I started checking out the idea by taking some of the limited data from
the CCR site...using the times for the Louguet 2 and the BT test, I
arrived at the following, after throwing out the "irrelevent" problems:

 bt4- 2664
 bt9- 2664
 bt12-2254
 bt24-2254
 bt25-2388
 bt26-2388
 bt29-2521
 bt30-2254
 lgt3-2628
 lgt4-2197
 lgt5-2628
 lgt6-2136
 lgt7-2443
 lgt8-2320
 lgt9-2259
 lgt10-2443
 lgt11-2505
 lgt12-2689
 lgt13-2628
 lgt17-2074
 lgt20-2013
 lgt21-2259
 lgt22-2013
 lgt23-2197
 lgt24-2505
 lgt29-2259
 lgt30-2443
 lgt31-2259
 lgt32-2443
 lgt33-2566

 average rating for the suite= 2376.47
 so a score of 15 out of 30 = 2376

 1 out of 30 = 1838 (from Elo's percentage expectancy tables...rounded
                          from the nearest percent...no
 interpolation                             between percents)
 2 out of 30 = 1954
 3 out of 30 = 2010
 4 out of 30 = 2054
 5 out of 30 = 2103
 6 out of 30 = 2136
 7 out of 30 = 2165
 8 out of 30 = 2201
 9 out of 30 = 2227
 10 out of 30 = 2251
 11 out of 30 = 2281
 12 out of 30 = 2304
 13 out of 30 = 2326
 14 out of 30 = 2355
 15 out of 30 = 2376
 16 out of 30 = 2397
 17 out of 30 = 2426
 18 out of 30 = 2448
 19 out of 30 = 2471
 20 out of 30 = 2501
 21 out of 30 = 2525
 22 out of 30 = 2551
 23 out of 30 = 2587
 24 out of 30 = 2616
 25 out of 30 = 2649
 26 out of 30 = 2698
 27 out of 30 = 2742
 28 out of 30 = 2798
 29 out of 30 = 2914

Testing a few programs on my P100 with the suite:
Zarkov 4.5c = 2426
Mchess 7.1 = 2426
Hiarcs 6 = 2448
Rebel 8 = 2471

I also tried a little experiment on a K6-233, to study the effect of
doubling time on rating (using Zark 4.5c):

10 seconds - 8 positions solved -2201 rating
20- 12 - 2304
40-16 - 2397
80-18 - 2448
160-18 - 2448
320-21 - 2525
640-22 - 2551
1280-24- 2616 (an average of 59.29 points per doubling...almost exactly
what people have been saying for some time)

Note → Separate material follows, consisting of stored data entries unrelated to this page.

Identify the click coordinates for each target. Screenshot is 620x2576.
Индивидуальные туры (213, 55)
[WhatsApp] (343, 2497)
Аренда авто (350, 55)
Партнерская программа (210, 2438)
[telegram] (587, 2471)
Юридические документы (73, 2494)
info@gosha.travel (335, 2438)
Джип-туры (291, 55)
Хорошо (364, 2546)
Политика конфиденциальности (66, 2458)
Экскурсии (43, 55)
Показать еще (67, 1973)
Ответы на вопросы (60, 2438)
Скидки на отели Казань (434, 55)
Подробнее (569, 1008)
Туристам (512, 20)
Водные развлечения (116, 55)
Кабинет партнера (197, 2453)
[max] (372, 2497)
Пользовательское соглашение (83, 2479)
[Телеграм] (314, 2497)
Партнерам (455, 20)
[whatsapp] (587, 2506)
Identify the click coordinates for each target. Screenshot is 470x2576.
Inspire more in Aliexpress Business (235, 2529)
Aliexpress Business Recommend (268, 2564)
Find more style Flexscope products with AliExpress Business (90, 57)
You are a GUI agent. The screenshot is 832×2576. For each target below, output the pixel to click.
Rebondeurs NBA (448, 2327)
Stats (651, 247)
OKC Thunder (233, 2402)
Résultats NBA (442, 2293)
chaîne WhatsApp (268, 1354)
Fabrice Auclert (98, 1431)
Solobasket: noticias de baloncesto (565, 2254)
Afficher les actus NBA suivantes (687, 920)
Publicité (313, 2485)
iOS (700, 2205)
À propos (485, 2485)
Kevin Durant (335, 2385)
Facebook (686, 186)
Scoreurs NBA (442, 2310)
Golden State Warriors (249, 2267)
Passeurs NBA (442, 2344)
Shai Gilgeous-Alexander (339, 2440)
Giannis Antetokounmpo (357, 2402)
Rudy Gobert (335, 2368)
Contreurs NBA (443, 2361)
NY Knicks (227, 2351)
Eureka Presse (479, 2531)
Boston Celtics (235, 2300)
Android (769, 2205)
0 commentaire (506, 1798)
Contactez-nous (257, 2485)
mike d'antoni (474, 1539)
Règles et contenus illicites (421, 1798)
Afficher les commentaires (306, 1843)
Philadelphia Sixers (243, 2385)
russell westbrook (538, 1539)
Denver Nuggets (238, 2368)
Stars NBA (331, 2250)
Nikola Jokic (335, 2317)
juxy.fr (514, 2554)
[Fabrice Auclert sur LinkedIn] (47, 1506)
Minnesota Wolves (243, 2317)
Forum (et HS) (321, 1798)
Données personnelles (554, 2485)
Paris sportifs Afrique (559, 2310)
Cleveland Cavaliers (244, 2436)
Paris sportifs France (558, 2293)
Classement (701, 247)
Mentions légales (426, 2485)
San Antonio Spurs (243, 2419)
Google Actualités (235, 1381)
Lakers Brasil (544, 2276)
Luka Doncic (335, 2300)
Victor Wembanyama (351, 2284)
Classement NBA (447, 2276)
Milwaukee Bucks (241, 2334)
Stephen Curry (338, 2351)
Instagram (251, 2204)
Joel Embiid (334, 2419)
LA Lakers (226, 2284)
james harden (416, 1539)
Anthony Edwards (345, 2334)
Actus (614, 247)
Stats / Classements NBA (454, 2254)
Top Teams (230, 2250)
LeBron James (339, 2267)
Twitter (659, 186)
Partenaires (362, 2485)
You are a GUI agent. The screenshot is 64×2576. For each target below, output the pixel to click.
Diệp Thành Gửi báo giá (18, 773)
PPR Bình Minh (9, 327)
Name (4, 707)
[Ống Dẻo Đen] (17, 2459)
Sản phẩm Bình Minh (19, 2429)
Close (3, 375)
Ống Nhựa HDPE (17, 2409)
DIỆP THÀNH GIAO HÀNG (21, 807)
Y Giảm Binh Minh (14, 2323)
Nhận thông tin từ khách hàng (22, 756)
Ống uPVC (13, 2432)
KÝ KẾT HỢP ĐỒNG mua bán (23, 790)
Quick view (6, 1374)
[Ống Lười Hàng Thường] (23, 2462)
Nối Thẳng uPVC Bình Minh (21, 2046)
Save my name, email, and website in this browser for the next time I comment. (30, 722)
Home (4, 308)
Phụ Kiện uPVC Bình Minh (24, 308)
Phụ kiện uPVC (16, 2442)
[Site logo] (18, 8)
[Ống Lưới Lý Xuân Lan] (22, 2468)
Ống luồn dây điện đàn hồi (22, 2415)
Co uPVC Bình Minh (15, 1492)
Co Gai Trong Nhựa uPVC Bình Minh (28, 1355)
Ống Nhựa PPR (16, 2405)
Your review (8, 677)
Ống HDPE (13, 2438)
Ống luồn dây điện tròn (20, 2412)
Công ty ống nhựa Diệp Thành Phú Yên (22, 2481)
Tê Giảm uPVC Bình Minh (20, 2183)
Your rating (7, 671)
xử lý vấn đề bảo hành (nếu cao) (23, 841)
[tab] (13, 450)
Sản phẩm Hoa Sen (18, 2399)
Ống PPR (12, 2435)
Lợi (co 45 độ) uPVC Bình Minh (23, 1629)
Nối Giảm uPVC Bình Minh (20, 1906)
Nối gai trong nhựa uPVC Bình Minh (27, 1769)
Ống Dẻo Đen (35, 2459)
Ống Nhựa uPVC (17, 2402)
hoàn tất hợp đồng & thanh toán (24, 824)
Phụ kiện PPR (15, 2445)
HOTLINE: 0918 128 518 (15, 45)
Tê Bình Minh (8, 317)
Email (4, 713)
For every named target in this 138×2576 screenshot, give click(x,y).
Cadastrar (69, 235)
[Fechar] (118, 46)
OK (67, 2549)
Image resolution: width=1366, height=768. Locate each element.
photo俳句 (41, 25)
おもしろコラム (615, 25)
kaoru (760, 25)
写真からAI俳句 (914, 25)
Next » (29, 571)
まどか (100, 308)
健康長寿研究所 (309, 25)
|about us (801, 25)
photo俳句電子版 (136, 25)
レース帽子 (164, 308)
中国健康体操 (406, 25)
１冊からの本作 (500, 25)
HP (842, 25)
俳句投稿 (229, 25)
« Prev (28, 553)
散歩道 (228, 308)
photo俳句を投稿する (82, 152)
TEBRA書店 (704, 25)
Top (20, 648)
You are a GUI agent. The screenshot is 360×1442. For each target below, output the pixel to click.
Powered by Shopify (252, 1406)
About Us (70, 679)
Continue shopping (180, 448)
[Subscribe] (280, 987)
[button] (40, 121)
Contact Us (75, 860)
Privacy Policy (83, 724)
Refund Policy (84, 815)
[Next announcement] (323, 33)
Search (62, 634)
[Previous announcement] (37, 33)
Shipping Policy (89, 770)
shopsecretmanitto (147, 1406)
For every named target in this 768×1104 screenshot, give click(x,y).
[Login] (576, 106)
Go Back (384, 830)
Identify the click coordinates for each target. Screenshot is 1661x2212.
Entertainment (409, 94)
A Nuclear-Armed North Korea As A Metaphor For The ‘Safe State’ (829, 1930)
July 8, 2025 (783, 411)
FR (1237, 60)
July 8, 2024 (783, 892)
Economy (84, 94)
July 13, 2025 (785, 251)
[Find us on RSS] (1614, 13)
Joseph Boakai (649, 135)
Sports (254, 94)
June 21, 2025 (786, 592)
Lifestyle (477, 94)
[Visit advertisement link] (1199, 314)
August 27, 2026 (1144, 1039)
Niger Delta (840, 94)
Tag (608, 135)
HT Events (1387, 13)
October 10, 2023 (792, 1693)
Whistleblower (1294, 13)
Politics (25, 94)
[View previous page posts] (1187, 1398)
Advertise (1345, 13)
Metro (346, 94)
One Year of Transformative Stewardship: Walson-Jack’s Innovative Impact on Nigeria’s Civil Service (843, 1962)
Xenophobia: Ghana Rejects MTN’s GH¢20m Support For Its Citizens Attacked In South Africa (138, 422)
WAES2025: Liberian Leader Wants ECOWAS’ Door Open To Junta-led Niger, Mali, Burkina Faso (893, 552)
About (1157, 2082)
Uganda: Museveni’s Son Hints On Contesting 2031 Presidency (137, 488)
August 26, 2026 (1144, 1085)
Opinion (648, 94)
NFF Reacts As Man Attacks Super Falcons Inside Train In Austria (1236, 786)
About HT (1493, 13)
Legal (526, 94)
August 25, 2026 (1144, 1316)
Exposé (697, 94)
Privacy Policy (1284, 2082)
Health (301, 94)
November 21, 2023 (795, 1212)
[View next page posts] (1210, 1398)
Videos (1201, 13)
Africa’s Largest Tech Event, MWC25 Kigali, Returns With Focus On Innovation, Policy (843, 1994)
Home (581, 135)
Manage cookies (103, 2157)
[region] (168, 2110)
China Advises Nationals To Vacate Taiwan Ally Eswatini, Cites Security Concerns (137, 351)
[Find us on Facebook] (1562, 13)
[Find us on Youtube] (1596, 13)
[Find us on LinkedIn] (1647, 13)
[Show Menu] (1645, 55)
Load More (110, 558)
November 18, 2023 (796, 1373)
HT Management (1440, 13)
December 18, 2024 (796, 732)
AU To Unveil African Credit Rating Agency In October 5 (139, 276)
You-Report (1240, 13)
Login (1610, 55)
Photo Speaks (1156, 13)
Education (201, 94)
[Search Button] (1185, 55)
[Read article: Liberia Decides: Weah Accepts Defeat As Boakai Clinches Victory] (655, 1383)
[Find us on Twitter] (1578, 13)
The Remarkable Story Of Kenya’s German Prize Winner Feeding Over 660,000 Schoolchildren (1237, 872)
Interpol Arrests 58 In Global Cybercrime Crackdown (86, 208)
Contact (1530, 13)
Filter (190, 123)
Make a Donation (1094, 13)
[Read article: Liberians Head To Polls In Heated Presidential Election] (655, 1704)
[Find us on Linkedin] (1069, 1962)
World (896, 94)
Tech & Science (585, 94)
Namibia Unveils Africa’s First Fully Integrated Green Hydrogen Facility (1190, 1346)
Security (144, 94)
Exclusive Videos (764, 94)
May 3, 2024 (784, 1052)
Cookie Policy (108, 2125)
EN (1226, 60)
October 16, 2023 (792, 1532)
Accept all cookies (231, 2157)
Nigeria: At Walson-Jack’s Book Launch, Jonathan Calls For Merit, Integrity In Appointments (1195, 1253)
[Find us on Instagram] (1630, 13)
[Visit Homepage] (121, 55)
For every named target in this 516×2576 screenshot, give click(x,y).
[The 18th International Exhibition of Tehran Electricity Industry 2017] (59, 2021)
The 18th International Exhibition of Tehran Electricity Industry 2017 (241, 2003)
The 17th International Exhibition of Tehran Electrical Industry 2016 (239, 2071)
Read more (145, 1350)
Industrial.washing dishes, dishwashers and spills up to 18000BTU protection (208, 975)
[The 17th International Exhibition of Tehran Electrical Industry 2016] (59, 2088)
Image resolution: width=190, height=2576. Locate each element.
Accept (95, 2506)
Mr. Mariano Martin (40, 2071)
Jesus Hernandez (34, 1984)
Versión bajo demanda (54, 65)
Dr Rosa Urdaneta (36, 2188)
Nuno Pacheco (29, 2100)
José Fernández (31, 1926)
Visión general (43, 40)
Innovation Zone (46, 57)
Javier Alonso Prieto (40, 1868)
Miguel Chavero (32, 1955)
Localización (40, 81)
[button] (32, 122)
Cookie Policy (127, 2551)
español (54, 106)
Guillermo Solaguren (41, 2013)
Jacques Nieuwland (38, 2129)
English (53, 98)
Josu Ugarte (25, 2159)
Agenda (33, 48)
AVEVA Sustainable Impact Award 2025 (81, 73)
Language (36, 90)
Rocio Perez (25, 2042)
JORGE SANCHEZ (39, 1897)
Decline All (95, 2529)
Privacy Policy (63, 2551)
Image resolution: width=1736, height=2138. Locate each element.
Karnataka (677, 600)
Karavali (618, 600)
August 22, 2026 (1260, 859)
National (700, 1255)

I think that my rating system has potential, but what I need to do is
based the problem ratings on a larger number of different programs over
a broader range of ratings and assemble a large suite (100+) problems
that are a nice combination of opening game, middle game, and endgame
positions, combining both tactical and positional problems.

----------------------------------------------------
The notes above are from over a month ago.  I'm continuing to work
on building a test suite based on this method.